=== Material supplied ===
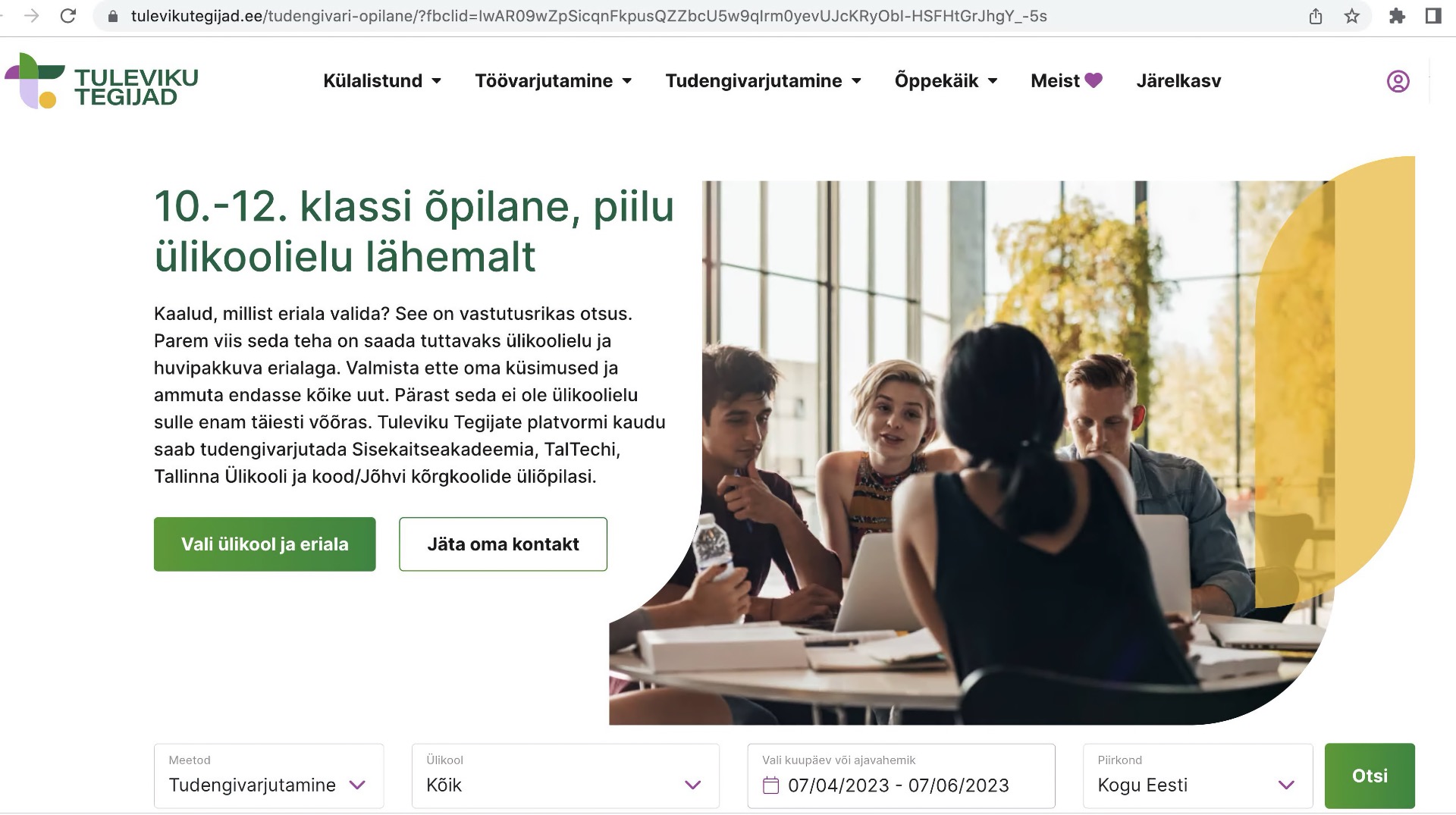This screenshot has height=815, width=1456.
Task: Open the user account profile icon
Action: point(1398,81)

--

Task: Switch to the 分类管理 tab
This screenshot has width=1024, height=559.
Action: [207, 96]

* * *

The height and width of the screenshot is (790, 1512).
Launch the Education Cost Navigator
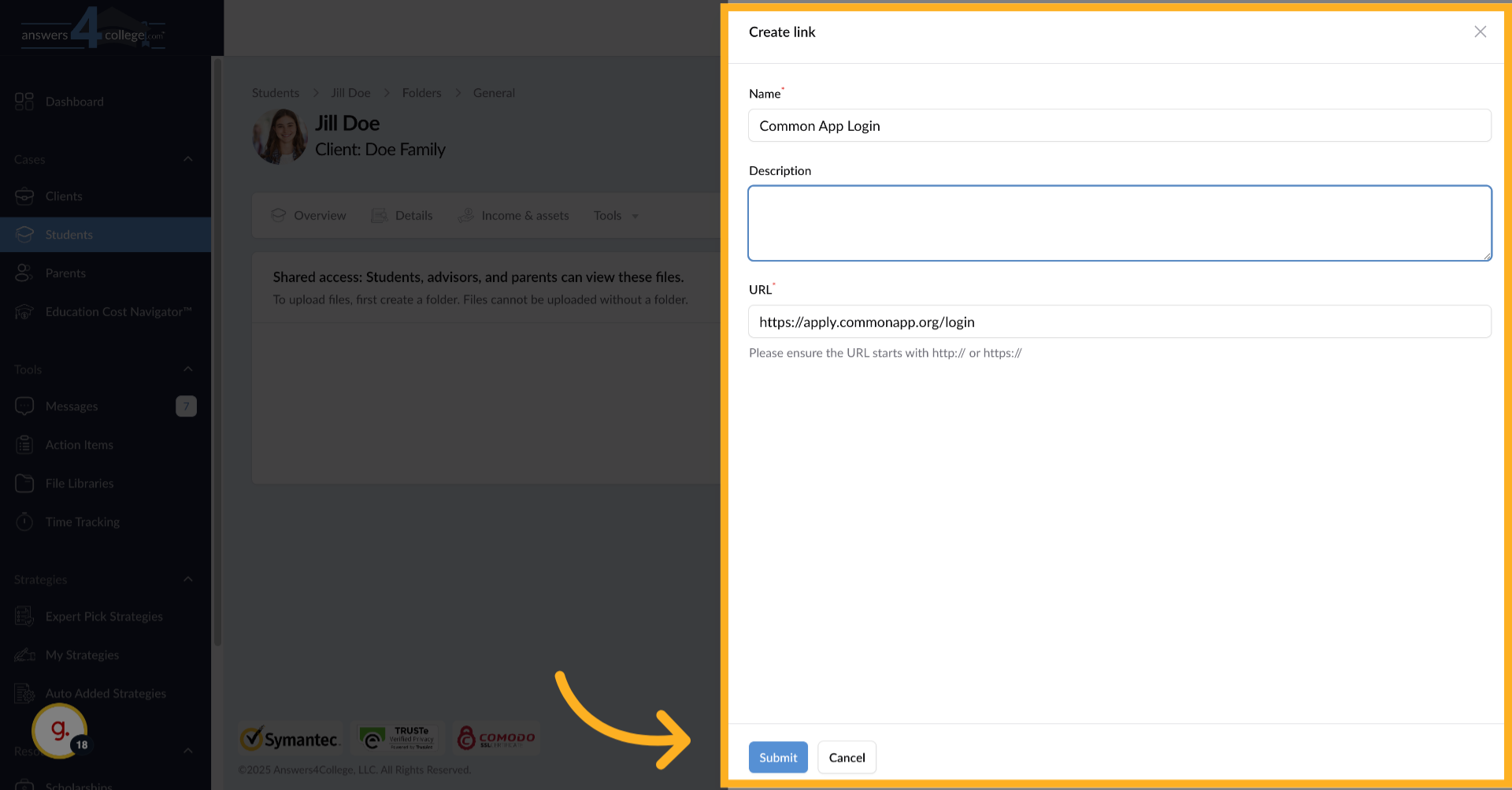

=== Written problem ===
Rewrite the stretch from the line that contains "This screenshot has height=815, width=1456." through the line that contains "Action: point(1398,81)", with "Open" replaced by "Click" and everything else unchanged. Leave the pictures out of your answer.

=== Full response ===
This screenshot has height=815, width=1456.
Task: Click the user account profile icon
Action: point(1398,81)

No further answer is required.